§ **WRITTEN TASK**:
Copy out the data below line for line, with no changes at all.

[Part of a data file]
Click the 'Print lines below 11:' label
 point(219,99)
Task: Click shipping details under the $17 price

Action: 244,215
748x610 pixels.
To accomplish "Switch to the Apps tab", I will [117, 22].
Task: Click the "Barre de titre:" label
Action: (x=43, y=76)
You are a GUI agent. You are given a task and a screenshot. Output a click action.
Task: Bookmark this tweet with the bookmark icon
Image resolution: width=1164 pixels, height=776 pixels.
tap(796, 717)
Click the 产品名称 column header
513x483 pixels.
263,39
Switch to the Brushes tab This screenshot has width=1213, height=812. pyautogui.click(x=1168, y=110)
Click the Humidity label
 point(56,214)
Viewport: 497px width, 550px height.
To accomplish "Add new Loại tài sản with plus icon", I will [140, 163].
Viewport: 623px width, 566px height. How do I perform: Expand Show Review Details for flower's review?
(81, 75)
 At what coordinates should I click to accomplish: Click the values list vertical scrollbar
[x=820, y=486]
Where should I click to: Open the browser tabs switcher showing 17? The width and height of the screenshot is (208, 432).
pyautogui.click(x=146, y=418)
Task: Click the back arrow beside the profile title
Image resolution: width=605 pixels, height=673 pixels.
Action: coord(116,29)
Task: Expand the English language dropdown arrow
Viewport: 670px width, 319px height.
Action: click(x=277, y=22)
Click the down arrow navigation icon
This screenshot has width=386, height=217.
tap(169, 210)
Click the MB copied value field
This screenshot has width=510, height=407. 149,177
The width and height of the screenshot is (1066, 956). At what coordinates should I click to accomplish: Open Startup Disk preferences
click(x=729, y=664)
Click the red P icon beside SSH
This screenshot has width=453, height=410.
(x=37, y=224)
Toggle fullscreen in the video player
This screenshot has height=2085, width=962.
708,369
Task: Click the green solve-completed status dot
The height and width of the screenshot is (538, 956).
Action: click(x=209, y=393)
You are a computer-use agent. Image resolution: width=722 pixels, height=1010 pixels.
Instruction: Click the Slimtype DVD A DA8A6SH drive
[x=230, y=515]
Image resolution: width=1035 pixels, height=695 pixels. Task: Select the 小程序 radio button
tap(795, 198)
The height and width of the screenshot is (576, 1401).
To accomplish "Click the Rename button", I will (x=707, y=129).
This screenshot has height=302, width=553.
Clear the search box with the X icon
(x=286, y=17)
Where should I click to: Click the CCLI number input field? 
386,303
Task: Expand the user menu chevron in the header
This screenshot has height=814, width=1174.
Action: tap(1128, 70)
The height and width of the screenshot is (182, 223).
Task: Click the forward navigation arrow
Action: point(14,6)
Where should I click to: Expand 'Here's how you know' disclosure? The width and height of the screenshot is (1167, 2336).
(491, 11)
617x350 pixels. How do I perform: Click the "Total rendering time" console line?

§ **FULL SOLUTION**:
Click the 'Print lines below 11:' label
 point(219,99)
Task: Click shipping details under the $17 price

Action: 244,215
748x610 pixels.
To accomplish "Switch to the Apps tab", I will [117, 22].
Task: Click the "Barre de titre:" label
Action: (x=43, y=76)
You are a GUI agent. You are given a task and a screenshot. Output a click action.
Task: Bookmark this tweet with the bookmark icon
Image resolution: width=1164 pixels, height=776 pixels.
tap(796, 717)
Click the 产品名称 column header
513x483 pixels.
263,39
Switch to the Brushes tab This screenshot has width=1213, height=812. pyautogui.click(x=1168, y=110)
Click the Humidity label
 point(56,214)
Viewport: 497px width, 550px height.
To accomplish "Add new Loại tài sản with plus icon", I will [140, 163].
Viewport: 623px width, 566px height. How do I perform: Expand Show Review Details for flower's review?
(81, 75)
 At what coordinates should I click to accomplish: Click the values list vertical scrollbar
[x=820, y=486]
Where should I click to: Open the browser tabs switcher showing 17? The width and height of the screenshot is (208, 432).
pyautogui.click(x=146, y=418)
Task: Click the back arrow beside the profile title
Image resolution: width=605 pixels, height=673 pixels.
Action: coord(116,29)
Task: Expand the English language dropdown arrow
Viewport: 670px width, 319px height.
Action: click(x=277, y=22)
Click the down arrow navigation icon
This screenshot has width=386, height=217.
tap(169, 210)
Click the MB copied value field
This screenshot has width=510, height=407. 149,177
The width and height of the screenshot is (1066, 956). At what coordinates should I click to accomplish: Open Startup Disk preferences
click(x=729, y=664)
Click the red P icon beside SSH
This screenshot has width=453, height=410.
(x=37, y=224)
Toggle fullscreen in the video player
This screenshot has height=2085, width=962.
708,369
Task: Click the green solve-completed status dot
The height and width of the screenshot is (538, 956).
Action: click(x=209, y=393)
You are a computer-use agent. Image resolution: width=722 pixels, height=1010 pixels.
Instruction: Click the Slimtype DVD A DA8A6SH drive
[x=230, y=515]
Image resolution: width=1035 pixels, height=695 pixels. Task: Select the 小程序 radio button
tap(795, 198)
The height and width of the screenshot is (576, 1401).
To accomplish "Click the Rename button", I will (x=707, y=129).
This screenshot has height=302, width=553.
Clear the search box with the X icon
(x=286, y=17)
Where should I click to: Click the CCLI number input field? 
386,303
Task: Expand the user menu chevron in the header
This screenshot has height=814, width=1174.
Action: tap(1128, 70)
The height and width of the screenshot is (182, 223).
Task: Click the forward navigation arrow
Action: point(14,6)
Where should I click to: Expand 'Here's how you know' disclosure? The width and height of the screenshot is (1167, 2336).
(491, 11)
617x350 pixels. How do I perform: Click the "Total rendering time" console line?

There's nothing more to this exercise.